Wednesday, June 2, 2010

Curmudgeon

(Reaction to a story that a soccer league is implementing a new forfeiture rule for scoring too often.)


Once again competitive kickball, which is oxy moronic to start with, shows why it is so popular in the evil empire. The curmudgeon rules now in place for college football are going to led us all down this same slippery slope. I'm telling you. Up four scores, by rule the QB and center have to switch places. Gawd forbid go up five scores and you friggen loose?!?! I for one say this evil tyranny must be stopped at the border.

I am an old school guy. I say that if it was good enough in WWII; then by Gawd it is good enough now. Did America get flagged for fifteen yards (and retreat) when the 6 Marines face planted The Stars and Stripes on top of the highest hill on the island of Iwo Jima? No! Did the Japanese feel dis’? Probably! Did it matter? Heck No! The Marines still shouted HOORAH afterwards! It was celebrated! It became iconic on the cover of Life. For all the old farts who are against a little shakin', history teaches some chest pounding, fist thrusting, and yes even dancing is a good thang! Plus it is a heck of a lot better than the alternative under the misdirected attempt, guise at sportsmanship.
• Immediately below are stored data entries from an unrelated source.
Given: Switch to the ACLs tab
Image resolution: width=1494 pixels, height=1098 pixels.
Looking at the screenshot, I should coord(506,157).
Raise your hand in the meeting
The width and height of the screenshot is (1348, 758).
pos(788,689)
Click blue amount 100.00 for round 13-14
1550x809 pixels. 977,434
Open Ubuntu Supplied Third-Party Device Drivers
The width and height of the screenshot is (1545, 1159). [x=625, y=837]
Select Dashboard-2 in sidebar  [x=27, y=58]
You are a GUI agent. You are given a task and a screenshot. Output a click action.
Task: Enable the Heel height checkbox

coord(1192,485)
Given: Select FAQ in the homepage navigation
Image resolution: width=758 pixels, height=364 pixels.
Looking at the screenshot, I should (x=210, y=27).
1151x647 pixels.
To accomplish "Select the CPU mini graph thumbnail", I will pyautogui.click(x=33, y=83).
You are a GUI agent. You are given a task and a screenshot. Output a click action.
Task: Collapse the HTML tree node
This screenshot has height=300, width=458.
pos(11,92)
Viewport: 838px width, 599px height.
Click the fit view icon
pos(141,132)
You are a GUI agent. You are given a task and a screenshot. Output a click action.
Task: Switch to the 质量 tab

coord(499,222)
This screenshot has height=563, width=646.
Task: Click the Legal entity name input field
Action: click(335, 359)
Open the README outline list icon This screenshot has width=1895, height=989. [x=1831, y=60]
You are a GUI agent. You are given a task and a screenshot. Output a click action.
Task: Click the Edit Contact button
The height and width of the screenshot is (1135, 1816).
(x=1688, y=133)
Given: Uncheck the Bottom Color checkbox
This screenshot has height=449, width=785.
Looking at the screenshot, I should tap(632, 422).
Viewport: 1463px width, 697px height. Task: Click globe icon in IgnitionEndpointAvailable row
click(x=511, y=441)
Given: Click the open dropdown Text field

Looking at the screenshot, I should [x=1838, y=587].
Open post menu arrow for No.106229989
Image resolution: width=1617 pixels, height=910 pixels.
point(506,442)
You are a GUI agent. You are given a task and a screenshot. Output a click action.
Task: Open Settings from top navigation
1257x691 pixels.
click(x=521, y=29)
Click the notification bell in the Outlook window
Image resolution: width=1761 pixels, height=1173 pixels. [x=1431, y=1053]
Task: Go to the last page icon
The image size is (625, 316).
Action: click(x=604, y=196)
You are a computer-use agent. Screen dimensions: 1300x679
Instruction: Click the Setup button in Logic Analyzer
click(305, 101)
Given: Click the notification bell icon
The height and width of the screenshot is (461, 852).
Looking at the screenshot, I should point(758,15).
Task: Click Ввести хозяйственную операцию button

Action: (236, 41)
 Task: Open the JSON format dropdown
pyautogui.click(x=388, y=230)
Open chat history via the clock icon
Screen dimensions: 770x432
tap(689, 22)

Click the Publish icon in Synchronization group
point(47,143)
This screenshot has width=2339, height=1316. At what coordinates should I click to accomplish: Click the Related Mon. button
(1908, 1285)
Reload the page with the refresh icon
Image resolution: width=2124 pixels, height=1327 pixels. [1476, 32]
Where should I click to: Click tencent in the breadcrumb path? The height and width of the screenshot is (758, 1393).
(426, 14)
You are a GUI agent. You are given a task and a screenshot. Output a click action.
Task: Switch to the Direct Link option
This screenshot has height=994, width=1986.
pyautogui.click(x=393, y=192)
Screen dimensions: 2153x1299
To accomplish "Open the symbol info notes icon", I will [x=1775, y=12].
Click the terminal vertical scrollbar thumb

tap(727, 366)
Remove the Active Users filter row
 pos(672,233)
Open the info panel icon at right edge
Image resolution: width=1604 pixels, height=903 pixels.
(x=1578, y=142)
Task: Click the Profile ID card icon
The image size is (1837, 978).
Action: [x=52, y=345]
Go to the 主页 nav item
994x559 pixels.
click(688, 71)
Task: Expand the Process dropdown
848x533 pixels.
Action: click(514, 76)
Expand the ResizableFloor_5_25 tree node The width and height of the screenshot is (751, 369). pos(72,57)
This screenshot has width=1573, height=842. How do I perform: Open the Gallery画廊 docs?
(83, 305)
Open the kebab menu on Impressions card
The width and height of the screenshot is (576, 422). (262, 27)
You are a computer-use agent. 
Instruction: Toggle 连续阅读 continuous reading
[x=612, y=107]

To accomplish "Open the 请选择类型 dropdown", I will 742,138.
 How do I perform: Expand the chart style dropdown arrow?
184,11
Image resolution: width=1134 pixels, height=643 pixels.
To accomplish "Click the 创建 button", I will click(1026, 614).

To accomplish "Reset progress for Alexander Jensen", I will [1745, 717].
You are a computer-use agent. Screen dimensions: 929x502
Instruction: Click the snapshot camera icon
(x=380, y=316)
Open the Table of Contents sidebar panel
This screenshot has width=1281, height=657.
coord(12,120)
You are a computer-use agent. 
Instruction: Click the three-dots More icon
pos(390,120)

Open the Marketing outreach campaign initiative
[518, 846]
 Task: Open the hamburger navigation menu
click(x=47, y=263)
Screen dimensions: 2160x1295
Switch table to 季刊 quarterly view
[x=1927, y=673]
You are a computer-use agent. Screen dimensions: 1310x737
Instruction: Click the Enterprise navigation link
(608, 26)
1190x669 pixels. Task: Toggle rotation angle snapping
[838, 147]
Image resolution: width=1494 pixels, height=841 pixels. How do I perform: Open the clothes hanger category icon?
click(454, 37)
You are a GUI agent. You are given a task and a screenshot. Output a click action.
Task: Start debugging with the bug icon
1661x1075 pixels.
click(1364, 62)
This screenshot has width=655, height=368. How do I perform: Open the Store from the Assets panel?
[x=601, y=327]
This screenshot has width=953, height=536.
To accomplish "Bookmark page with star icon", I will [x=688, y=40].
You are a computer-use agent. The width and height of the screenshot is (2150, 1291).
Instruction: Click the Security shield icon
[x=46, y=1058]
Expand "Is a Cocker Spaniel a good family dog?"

Only by standing together we will stop the advancement of THE incredibly annoying hum emanating from the thousands of plastic horns that you'll hear during the next 45 days of the World Cup (And you thought that cowbells in Stark Vegas were headache producing - jeez). And standing together we can kick these curmudgeon rules slipping into Gawd's “Beautiful” Sport to the curb!....Or by 2013 when your team goes up three scores your QB will have to throw passes with his nondominant hand under the premise of being fair.